Task statement: Every line from the one holding "Task: Open the 宫格视图 view layout dropdown" through the last line of the records must be retyped exactly, and no other line or picture may appear in the copy.

---- Records to process

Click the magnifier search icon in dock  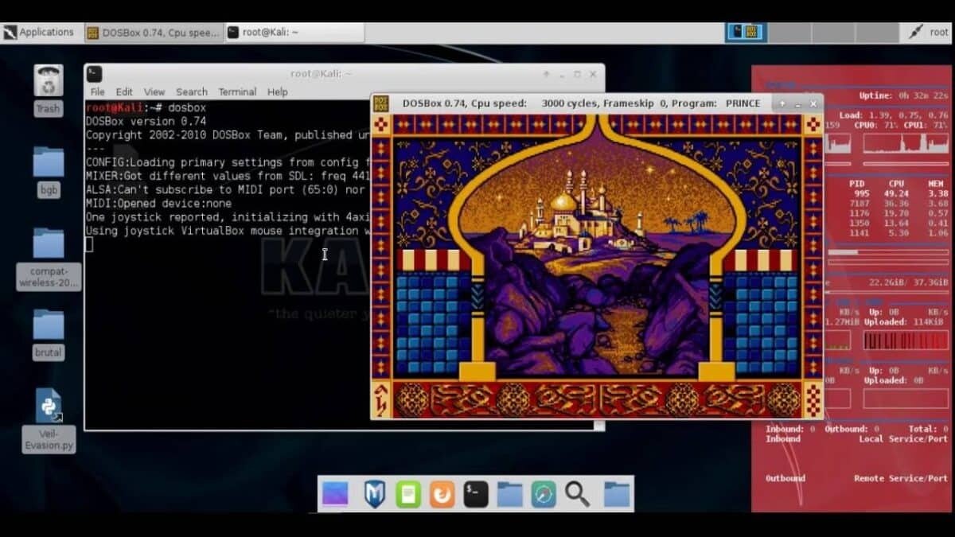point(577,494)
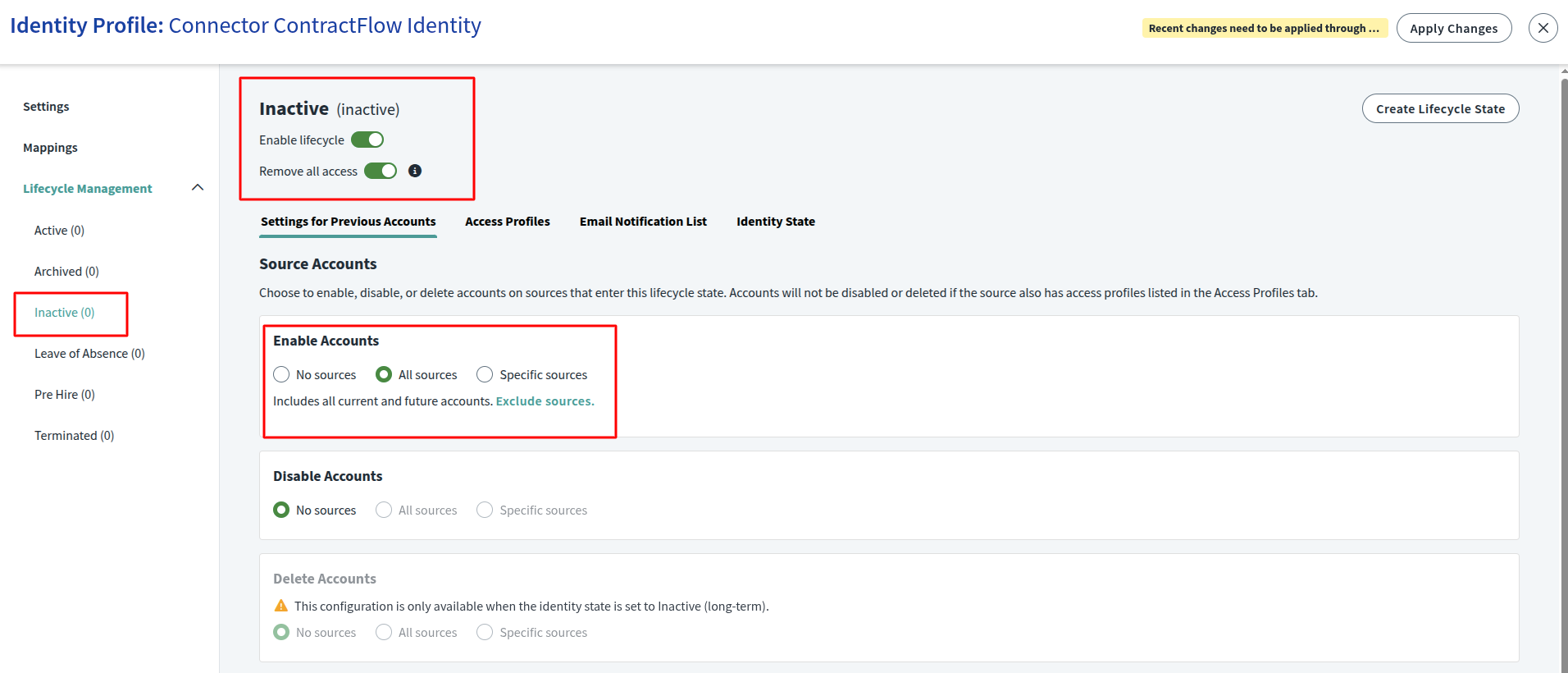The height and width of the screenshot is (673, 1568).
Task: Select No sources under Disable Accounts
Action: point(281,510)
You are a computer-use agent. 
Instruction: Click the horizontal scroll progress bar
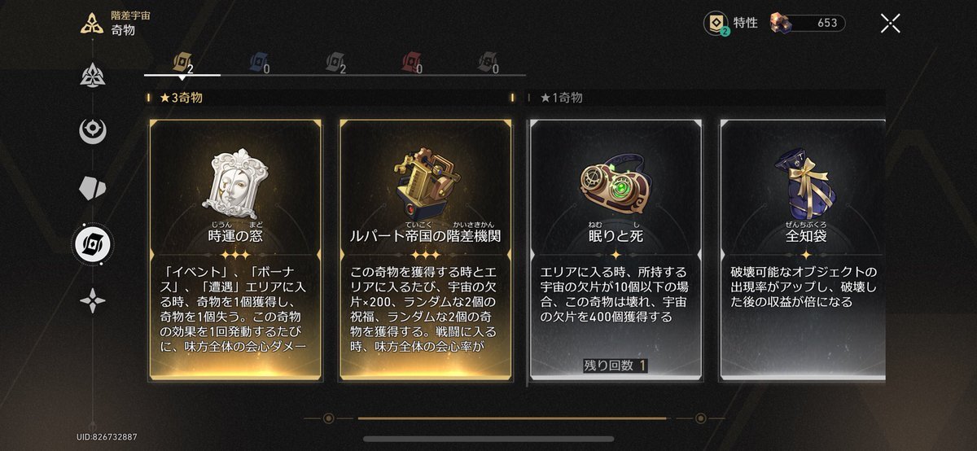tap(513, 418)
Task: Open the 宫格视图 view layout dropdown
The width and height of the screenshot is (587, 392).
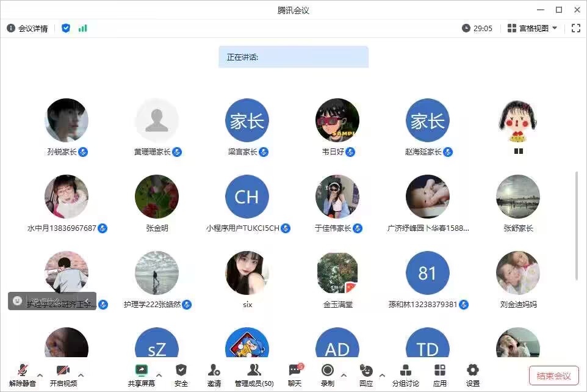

--------

Exercise solution:
Task: Open the 宫格视图 view layout dropdown
The width and height of the screenshot is (587, 392).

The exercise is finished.